# Passage to read start

A few days ago I needed to look up some indenting functions in Emacs, and I found something I either didn’t know or didn’t remember. (I already knew about <TAB>
(indent-for-tab-command
, which tries to DWIM and – at least in JS mode – can be pretty smart at it) and the very useful C-M-\
(indent-region
, which does exactly what it says on the tin). However, I forgot about C-x <TAB>
(indent-rigidly
). Given a prefix argument, it adds that many spaces of indentation to every line in the region. It is even smart enough to use tabs whenever suitable (i.e., if indent-tabs-mode
is non-nil and the prefix argument equals at least tab-width
), and it can delete indentation when given a negative argument.
Even better, you can run it without any prefix argument, and then it enters a (kind of) interactive mode. (It is actually quite interesting, since it is not a minor mode per se – rather, it uses set-transient-map
, which is a bit like Hydra, but with fewer bells and whistles and built-in into Emacs.) In this “mode” you can press the right/left arrow keys to increase or decrease indentation of the region by one space, or the same arrows with shift
to do it by one tab.

# Passage to read end
# Dataset content start

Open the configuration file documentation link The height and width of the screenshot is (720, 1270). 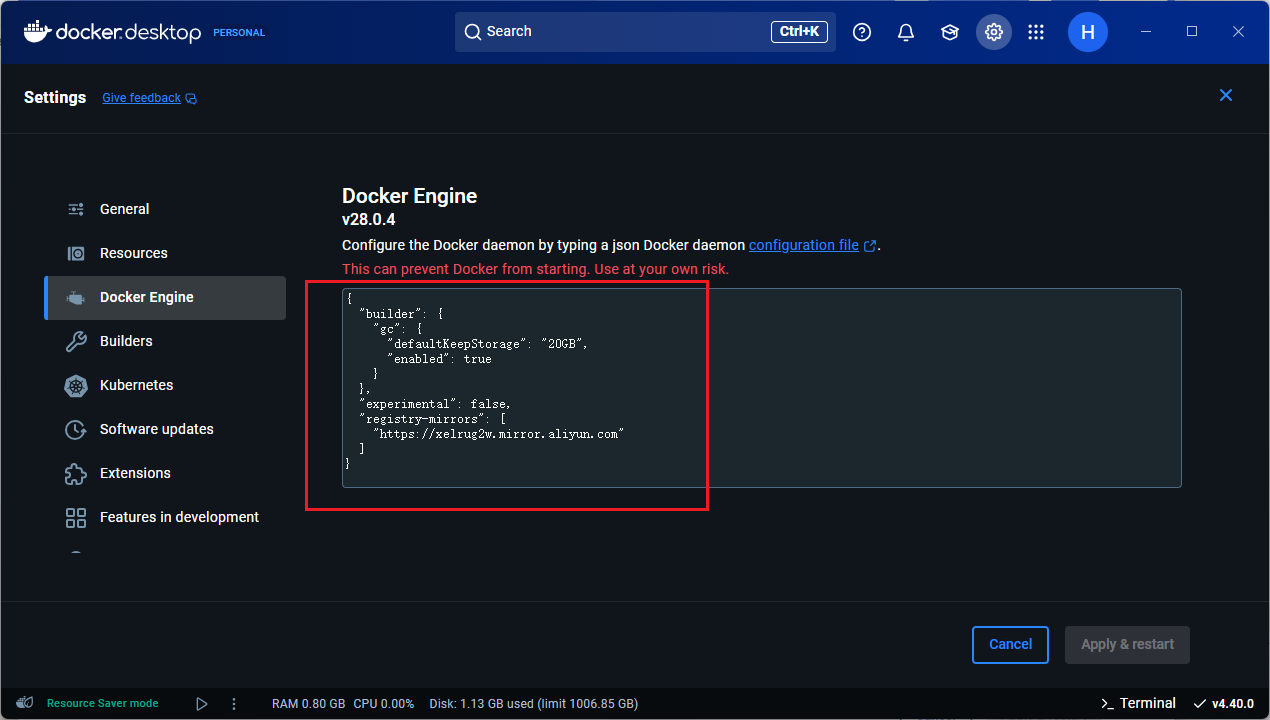[x=805, y=245]
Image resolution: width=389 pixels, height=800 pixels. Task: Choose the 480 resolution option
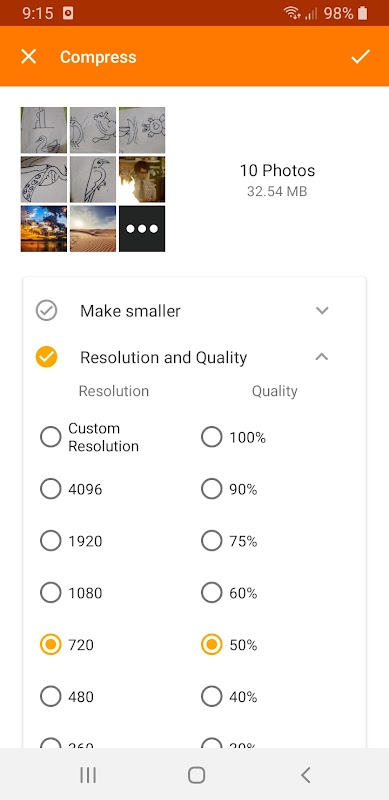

# Dataset content end

▸ Challenge:
Answer these from the passage on Emacs indenting:
1. Which key binding runs indent-rigidly?
2. What does indent-rigidly do when given a negative argument?
3. In the interactive mode, what do the right and left arrow keys do when pressed with shift?

▸ Worked answer:
1. C-x <TAB>
2. It deletes indentation.
3. They increase or decrease the indentation of the region by one tab.